Javaのデータ構造をScalaのものに変換したり、その逆をしたりする必要はありますか?
Scalaで使うために、Javaのデータ構造を変換する必要はまったくありません。Javaのデータ構造は、「そのまま」使う事ができます。たとえば、Scalaクラスを継承してJavaのクラスを作ることができますし、ScalaからJavaのクラスのインスタンスを生成できますし、メソッドやフィールドにアクセスすることもできます(例えそれがstaticであったとしても)、などなど。
ScalaコードをJavaソースにコンパイルできますか?(たとえば、GWTは使えますか?)
現在は出来ません。しかし、そのような機能を提供しようというプロジェクトが進行中です。
何故、クラスYから継承した、protected staticなインナークラスXにアクセスしようとすると、"error: class X cannot be accessed in object Y"というメッセージが出てコンパイルに失敗するのですか?
これはScalaのよく知られた制限です。Scalaには「staticな」メンバという概念が存在しません。代わりに、ScalaはクラスYのstaticメンバを、シングルトンオブジェクトY(クラスYのコンパニオンオブジェクト)のメンバのようにみなします。このようなクラスから継承するとき、クラスYのprotectedメンバにだけアクセスすることができ、シングルトンオブジェクトYのprotectedメンバにはアクセスすることができません。

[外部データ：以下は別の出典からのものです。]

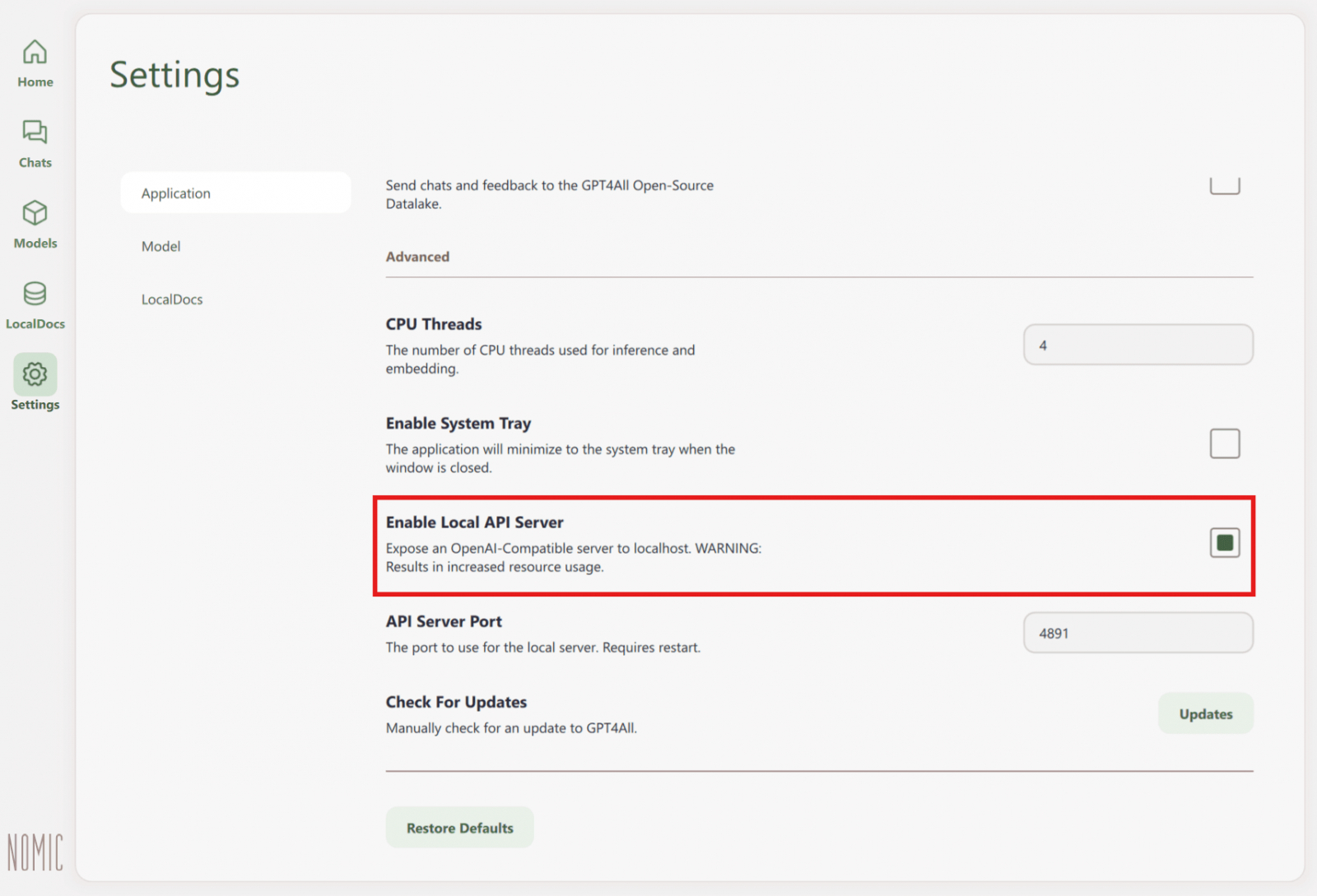Viewport: 1317px width, 896px height.
Task: Click the CPU Threads input field
Action: (x=1138, y=346)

Scalaにおいて、static protectedを、Scalaのオブジェクトモデルを損なうこと無しにシミュレートすることは根本的にできません。ですので、これを変更するわけにはいきません。この制限を回避するには、protected staticなインナークラスへの全てのアクセスをカプセル化した、エンクロージングクラスの実装をJavaで書く必要があります。
より詳細な情報および、具体的な制限と回避方法については、チケット #1806 を参照してください。